Your objective:
Rewrite the records below, replacing "auto-refresh" with "automatic refresh" and leaving everything else unchanged.

Stored records:
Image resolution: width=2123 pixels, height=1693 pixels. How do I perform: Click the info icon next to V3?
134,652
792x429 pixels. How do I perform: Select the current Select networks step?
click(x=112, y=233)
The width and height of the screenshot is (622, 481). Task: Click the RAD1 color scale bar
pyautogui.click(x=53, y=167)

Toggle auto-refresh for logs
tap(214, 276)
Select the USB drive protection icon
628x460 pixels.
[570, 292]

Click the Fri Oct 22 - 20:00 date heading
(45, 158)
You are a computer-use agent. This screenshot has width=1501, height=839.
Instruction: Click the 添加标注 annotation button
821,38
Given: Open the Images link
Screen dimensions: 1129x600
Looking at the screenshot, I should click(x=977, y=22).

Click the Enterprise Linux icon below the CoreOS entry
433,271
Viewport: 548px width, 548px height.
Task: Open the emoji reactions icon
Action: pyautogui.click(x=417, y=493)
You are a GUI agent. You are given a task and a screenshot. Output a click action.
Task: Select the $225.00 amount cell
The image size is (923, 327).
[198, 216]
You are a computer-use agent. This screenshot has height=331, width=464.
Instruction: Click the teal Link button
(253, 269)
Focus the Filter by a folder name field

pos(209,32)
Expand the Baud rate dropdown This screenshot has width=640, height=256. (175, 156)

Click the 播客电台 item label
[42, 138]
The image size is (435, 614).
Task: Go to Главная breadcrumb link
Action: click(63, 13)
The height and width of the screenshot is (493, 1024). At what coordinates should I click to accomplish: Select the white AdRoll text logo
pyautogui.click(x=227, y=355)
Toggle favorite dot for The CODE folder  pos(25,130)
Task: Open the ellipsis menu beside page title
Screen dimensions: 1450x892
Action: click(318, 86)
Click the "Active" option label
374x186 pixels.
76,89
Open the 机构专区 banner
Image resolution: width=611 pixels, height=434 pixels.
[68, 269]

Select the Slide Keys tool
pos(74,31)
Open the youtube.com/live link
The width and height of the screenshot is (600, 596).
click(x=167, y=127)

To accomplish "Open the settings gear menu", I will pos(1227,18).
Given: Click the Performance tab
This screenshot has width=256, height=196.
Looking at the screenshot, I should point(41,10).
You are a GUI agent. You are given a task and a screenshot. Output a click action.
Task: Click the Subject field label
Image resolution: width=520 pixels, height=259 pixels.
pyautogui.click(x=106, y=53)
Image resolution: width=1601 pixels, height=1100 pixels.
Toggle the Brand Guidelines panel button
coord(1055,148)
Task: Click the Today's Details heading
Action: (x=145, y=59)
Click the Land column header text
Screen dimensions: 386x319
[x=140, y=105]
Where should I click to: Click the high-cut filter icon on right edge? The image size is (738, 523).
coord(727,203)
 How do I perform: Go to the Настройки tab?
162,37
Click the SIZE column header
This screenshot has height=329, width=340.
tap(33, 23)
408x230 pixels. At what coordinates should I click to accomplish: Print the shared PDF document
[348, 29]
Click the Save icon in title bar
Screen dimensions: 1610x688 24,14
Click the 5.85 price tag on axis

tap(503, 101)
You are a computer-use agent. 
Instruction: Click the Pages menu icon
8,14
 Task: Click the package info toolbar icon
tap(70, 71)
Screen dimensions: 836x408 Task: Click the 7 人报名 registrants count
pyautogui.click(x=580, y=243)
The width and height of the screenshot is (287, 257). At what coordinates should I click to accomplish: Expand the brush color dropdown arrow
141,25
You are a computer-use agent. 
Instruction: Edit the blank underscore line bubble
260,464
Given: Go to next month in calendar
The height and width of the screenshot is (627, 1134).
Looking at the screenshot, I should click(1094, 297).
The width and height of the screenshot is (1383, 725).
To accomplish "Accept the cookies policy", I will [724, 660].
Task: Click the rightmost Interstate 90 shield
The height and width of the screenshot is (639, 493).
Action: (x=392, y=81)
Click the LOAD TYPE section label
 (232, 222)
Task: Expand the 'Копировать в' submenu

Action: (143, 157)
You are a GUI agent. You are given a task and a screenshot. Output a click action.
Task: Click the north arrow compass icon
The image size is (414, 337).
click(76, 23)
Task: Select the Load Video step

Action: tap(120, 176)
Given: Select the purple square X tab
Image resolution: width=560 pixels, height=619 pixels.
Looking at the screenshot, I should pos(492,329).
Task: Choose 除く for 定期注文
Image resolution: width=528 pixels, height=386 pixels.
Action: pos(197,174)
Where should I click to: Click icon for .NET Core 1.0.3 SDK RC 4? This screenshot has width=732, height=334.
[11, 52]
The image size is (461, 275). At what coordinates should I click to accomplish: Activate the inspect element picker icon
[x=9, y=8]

Result:
Image resolution: width=2123 pixels, height=1693 pixels. How do I perform: Click the info icon next to V3?
134,652
792x429 pixels. How do I perform: Select the current Select networks step?
click(x=112, y=233)
The width and height of the screenshot is (622, 481). Task: Click the RAD1 color scale bar
pyautogui.click(x=53, y=167)

Toggle automatic refresh for logs
tap(214, 276)
Select the USB drive protection icon
628x460 pixels.
[570, 292]

Click the Fri Oct 22 - 20:00 date heading
(45, 158)
You are a computer-use agent. This screenshot has width=1501, height=839.
Instruction: Click the 添加标注 annotation button
821,38
Given: Open the Images link
Screen dimensions: 1129x600
Looking at the screenshot, I should click(x=977, y=22).

Click the Enterprise Linux icon below the CoreOS entry
433,271
Viewport: 548px width, 548px height.
Task: Open the emoji reactions icon
Action: pyautogui.click(x=417, y=493)
You are a GUI agent. You are given a task and a screenshot. Output a click action.
Task: Select the $225.00 amount cell
The image size is (923, 327).
[198, 216]
You are a computer-use agent. This screenshot has height=331, width=464.
Instruction: Click the teal Link button
(253, 269)
Focus the Filter by a folder name field

pos(209,32)
Expand the Baud rate dropdown This screenshot has width=640, height=256. (175, 156)

Click the 播客电台 item label
[42, 138]
The image size is (435, 614).
Task: Go to Главная breadcrumb link
Action: click(63, 13)
The height and width of the screenshot is (493, 1024). At what coordinates should I click to accomplish: Select the white AdRoll text logo
pyautogui.click(x=227, y=355)
Toggle favorite dot for The CODE folder  pos(25,130)
Task: Open the ellipsis menu beside page title
Screen dimensions: 1450x892
Action: click(318, 86)
Click the "Active" option label
374x186 pixels.
76,89
Open the 机构专区 banner
Image resolution: width=611 pixels, height=434 pixels.
[68, 269]

Select the Slide Keys tool
pos(74,31)
Open the youtube.com/live link
The width and height of the screenshot is (600, 596).
click(x=167, y=127)

To accomplish "Open the settings gear menu", I will pos(1227,18).
Given: Click the Performance tab
This screenshot has width=256, height=196.
Looking at the screenshot, I should point(41,10).
You are a GUI agent. You are given a task and a screenshot. Output a click action.
Task: Click the Subject field label
Image resolution: width=520 pixels, height=259 pixels.
pyautogui.click(x=106, y=53)
Image resolution: width=1601 pixels, height=1100 pixels.
Toggle the Brand Guidelines panel button
coord(1055,148)
Task: Click the Today's Details heading
Action: (x=145, y=59)
Click the Land column header text
Screen dimensions: 386x319
[x=140, y=105]
Where should I click to: Click the high-cut filter icon on right edge? The image size is (738, 523).
coord(727,203)
 How do I perform: Go to the Настройки tab?
162,37
Click the SIZE column header
This screenshot has height=329, width=340.
tap(33, 23)
408x230 pixels. At what coordinates should I click to accomplish: Print the shared PDF document
[348, 29]
Click the Save icon in title bar
Screen dimensions: 1610x688 24,14
Click the 5.85 price tag on axis

tap(503, 101)
You are a computer-use agent. 
Instruction: Click the Pages menu icon
8,14
 Task: Click the package info toolbar icon
tap(70, 71)
Screen dimensions: 836x408 Task: Click the 7 人报名 registrants count
pyautogui.click(x=580, y=243)
The width and height of the screenshot is (287, 257). At what coordinates should I click to accomplish: Expand the brush color dropdown arrow
141,25
You are a computer-use agent. 
Instruction: Edit the blank underscore line bubble
260,464
Given: Go to next month in calendar
The height and width of the screenshot is (627, 1134).
Looking at the screenshot, I should click(1094, 297).
The width and height of the screenshot is (1383, 725).
To accomplish "Accept the cookies policy", I will [724, 660].
Task: Click the rightmost Interstate 90 shield
The height and width of the screenshot is (639, 493).
Action: (x=392, y=81)
Click the LOAD TYPE section label
 (232, 222)
Task: Expand the 'Копировать в' submenu

Action: (143, 157)
You are a GUI agent. You are given a task and a screenshot. Output a click action.
Task: Click the north arrow compass icon
The image size is (414, 337).
click(76, 23)
Task: Select the Load Video step

Action: tap(120, 176)
Given: Select the purple square X tab
Image resolution: width=560 pixels, height=619 pixels.
Looking at the screenshot, I should pos(492,329).
Task: Choose 除く for 定期注文
Image resolution: width=528 pixels, height=386 pixels.
Action: pos(197,174)
Where should I click to: Click icon for .NET Core 1.0.3 SDK RC 4? This screenshot has width=732, height=334.
[11, 52]
The image size is (461, 275). At what coordinates should I click to accomplish: Activate the inspect element picker icon
[x=9, y=8]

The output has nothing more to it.